The company made the statement in a court filing defending the waivers against a challenge from the biofuel industry, which wants to prevent the EPA from processing them. The company said the administration granted the waivers on Jan. 14.
Reuters had previously reported, citing sources, that privately-held Sinclair received at least two of three waivers handed out by the EPA in mid-January in the agency’s last big move on biofuels policy before Trump left office.
In the filing Sinclair argued that it had the right to intervene in the court challenge, filed by the Renewable Fuels Association, because if the exemptions are blocked, it would be harmed financially.

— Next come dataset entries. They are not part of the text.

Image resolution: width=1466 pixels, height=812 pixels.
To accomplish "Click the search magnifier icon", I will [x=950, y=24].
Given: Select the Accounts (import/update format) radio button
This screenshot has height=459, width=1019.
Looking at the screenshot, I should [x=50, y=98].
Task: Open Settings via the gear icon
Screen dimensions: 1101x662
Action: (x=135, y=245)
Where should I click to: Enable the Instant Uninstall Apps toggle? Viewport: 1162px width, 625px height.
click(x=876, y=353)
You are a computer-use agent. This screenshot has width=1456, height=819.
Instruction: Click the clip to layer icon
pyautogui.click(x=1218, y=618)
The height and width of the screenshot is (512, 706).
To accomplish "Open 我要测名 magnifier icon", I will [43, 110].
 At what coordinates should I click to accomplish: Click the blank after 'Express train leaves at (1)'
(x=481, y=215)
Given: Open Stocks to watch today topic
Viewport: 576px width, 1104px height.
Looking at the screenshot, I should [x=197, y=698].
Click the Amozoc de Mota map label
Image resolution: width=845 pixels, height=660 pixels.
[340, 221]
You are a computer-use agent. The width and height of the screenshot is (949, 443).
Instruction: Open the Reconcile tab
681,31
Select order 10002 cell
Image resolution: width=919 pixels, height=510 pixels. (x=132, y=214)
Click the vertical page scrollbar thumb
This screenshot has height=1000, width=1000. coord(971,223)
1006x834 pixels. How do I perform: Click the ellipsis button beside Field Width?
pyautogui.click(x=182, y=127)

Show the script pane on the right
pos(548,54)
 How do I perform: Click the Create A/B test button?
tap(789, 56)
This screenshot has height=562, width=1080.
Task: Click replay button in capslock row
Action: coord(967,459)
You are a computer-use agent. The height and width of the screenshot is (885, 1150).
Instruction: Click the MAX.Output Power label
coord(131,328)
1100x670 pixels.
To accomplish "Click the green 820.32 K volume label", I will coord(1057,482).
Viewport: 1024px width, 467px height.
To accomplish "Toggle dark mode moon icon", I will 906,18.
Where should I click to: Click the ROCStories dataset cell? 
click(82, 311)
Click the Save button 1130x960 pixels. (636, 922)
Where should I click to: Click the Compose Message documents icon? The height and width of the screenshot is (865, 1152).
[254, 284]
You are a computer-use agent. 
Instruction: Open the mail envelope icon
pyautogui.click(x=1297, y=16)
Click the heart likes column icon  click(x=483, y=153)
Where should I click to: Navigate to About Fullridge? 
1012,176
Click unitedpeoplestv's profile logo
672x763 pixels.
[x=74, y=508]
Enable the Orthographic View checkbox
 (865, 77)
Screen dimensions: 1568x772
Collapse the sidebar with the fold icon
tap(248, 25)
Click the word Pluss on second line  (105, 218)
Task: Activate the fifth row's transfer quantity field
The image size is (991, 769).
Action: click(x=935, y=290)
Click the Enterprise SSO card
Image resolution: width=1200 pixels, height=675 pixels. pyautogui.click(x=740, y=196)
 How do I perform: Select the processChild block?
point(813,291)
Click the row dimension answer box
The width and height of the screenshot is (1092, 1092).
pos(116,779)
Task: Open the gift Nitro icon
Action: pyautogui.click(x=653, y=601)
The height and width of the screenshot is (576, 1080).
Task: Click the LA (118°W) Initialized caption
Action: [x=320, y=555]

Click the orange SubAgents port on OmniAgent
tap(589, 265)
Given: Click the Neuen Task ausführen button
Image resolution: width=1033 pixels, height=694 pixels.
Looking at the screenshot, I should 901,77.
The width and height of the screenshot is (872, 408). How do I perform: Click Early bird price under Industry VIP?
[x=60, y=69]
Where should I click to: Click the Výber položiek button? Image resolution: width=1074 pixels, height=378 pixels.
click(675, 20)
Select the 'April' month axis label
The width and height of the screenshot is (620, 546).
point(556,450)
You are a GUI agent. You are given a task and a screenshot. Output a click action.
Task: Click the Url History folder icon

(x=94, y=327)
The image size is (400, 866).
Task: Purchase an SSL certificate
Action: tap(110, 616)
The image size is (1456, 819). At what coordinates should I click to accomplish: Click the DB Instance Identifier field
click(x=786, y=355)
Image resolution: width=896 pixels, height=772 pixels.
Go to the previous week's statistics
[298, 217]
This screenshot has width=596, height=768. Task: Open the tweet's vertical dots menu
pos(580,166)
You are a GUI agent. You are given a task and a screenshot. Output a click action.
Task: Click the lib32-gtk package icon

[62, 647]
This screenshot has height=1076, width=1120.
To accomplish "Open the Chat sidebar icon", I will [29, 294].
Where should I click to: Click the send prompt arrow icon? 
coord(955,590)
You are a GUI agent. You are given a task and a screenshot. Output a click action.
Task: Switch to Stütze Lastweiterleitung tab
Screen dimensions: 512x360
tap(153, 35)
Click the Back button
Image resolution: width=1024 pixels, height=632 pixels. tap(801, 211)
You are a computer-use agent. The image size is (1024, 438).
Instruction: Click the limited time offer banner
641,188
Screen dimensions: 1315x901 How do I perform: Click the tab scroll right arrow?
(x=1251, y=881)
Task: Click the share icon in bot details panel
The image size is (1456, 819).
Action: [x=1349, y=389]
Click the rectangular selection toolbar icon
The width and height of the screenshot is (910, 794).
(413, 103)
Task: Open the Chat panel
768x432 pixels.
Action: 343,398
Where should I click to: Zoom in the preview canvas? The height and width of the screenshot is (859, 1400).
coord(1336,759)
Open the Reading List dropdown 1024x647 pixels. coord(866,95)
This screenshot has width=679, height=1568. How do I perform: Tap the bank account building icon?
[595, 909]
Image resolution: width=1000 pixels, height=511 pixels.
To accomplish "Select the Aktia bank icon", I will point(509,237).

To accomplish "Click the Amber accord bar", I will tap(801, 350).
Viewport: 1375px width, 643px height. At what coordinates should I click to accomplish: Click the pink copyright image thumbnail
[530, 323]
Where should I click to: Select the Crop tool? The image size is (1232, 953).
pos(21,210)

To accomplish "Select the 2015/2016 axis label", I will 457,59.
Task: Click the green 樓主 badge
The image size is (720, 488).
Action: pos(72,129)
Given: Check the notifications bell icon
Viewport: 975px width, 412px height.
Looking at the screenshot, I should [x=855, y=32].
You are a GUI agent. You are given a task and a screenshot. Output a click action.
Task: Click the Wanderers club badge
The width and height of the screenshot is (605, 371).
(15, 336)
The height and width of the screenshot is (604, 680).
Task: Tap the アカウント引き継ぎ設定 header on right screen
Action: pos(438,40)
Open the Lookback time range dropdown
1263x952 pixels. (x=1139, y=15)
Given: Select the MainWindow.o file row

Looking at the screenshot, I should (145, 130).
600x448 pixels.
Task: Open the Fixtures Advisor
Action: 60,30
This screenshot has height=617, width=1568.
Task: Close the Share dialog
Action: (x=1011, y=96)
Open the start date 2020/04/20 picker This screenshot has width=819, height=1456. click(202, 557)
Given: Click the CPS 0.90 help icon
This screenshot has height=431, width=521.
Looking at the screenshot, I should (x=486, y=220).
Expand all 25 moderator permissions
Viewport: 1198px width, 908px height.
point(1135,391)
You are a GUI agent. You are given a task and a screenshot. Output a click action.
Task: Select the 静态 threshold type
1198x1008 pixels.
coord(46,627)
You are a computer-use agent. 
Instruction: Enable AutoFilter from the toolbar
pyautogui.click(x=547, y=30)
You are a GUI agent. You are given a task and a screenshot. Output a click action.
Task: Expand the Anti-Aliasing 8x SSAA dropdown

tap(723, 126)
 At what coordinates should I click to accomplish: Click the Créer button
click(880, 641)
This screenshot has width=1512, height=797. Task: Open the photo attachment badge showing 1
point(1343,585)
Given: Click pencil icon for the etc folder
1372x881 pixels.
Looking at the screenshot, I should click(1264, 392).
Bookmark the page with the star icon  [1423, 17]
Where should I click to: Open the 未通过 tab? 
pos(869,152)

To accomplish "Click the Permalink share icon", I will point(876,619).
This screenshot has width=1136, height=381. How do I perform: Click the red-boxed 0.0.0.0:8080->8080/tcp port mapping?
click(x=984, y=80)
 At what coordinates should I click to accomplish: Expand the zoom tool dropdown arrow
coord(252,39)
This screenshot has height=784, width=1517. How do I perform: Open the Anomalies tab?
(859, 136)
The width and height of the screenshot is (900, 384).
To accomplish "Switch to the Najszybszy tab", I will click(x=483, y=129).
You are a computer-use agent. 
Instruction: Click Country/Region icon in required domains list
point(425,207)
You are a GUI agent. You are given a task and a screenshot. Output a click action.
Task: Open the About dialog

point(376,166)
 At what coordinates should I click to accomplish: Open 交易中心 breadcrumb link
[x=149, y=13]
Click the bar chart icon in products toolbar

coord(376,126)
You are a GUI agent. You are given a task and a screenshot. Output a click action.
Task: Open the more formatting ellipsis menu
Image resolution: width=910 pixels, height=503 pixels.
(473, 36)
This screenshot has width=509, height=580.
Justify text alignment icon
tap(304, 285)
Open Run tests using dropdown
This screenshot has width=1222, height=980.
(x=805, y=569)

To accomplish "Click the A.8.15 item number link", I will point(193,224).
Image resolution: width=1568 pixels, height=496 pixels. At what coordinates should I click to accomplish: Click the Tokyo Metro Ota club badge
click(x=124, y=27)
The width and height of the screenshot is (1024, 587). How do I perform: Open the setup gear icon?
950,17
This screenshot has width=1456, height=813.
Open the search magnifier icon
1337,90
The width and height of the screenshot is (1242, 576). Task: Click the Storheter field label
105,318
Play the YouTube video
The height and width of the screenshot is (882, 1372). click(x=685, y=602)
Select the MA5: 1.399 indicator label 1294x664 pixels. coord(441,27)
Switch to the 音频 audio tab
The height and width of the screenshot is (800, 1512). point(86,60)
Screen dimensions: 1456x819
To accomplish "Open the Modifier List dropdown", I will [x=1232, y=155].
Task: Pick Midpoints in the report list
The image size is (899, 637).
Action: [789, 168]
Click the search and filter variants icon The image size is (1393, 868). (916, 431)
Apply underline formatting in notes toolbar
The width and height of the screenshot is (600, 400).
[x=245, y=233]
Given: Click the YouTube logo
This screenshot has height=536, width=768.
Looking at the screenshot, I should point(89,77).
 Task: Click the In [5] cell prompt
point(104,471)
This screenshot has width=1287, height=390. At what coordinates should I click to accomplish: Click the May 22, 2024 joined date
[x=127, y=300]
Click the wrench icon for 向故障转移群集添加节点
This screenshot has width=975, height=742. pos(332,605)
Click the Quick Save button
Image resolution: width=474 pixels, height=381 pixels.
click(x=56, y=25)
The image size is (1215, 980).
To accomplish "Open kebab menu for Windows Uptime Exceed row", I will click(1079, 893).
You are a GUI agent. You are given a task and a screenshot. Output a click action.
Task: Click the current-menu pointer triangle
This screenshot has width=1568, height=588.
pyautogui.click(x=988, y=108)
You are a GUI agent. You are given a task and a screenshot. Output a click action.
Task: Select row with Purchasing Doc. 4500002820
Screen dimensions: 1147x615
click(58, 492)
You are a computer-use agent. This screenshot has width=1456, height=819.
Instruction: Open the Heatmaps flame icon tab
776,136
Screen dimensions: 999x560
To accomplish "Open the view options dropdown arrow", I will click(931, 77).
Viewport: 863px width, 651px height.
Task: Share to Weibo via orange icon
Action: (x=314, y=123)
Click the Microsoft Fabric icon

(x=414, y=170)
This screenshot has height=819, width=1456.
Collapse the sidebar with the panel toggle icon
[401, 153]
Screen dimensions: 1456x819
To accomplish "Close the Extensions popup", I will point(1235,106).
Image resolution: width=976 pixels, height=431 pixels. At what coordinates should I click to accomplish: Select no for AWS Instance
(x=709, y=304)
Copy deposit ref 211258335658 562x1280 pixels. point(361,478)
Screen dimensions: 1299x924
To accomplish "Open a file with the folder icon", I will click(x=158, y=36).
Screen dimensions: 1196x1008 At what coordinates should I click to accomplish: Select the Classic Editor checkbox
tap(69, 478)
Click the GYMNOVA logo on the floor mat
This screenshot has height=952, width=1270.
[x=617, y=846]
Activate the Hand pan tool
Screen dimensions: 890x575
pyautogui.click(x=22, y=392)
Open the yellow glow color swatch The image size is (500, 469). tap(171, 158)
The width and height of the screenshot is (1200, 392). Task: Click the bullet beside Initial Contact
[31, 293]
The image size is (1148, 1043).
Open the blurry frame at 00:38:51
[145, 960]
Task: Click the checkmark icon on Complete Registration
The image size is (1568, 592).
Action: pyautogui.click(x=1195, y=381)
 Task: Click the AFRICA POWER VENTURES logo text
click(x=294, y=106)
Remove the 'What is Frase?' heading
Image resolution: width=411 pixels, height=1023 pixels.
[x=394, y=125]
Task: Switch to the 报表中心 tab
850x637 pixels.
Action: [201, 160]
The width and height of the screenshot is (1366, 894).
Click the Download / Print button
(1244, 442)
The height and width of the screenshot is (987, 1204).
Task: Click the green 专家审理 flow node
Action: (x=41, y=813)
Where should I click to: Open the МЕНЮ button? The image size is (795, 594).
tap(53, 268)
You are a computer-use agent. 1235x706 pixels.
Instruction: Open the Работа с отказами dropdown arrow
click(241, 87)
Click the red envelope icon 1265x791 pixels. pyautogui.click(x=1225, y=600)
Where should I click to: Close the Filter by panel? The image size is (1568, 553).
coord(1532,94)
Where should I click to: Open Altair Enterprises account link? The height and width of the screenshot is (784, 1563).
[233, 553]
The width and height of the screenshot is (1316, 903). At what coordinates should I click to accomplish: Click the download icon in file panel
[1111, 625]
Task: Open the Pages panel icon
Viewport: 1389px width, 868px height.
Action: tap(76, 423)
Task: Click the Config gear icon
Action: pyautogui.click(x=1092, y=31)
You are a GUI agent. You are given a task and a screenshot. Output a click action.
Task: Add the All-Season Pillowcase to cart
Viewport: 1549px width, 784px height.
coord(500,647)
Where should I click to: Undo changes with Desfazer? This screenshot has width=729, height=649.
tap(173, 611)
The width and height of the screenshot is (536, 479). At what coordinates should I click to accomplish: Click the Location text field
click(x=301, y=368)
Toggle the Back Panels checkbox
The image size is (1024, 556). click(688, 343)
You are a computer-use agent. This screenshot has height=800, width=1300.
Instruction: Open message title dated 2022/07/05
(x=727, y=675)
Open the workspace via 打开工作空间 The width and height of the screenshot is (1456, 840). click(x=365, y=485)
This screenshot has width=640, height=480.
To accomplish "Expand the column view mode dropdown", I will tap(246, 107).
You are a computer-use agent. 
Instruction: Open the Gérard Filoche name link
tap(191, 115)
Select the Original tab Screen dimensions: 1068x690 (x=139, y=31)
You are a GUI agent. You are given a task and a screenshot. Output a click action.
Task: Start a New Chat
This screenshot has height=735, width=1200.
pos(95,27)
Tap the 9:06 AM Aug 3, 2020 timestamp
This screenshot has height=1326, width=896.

The U.S. Court of Appeals for the D.C. Circuit ruled on Thursday that the EPA’s action to grant the three waivers must be stayed.
The waivers are part of the U.S. Renewable Fuel Standard (RFS), which requires refiners to blend billions of gallons of biofuels into their fuel mix, or buy credits from those that do. Refiners can apply for an exemption if they average 75,000 barrels per day of throughput or less and can prove the blending requirements would do them financial harm.
The Trump administration vastly expanded the number of exemptions granted annually to refiners. Biofuel producers say the exemptions hurt demand for their products, while the oil industry rejects that claim and say exemptions are needed to keep small refiners afloat.
The EPA announced late on Jan. 19 that it granted two waivers for the 2019 compliance year but did not identify the recipients. It also granted one waiver for the 2018 compliance year.
Reuters reported the two 2019 waivers went to the 85,000 bpd Sinclair Wyoming refinery and the 30,000 bpd Sinclair Casper refinery, also in Wyoming. It remained unclear whether Sinclair also received the 2018 waiver.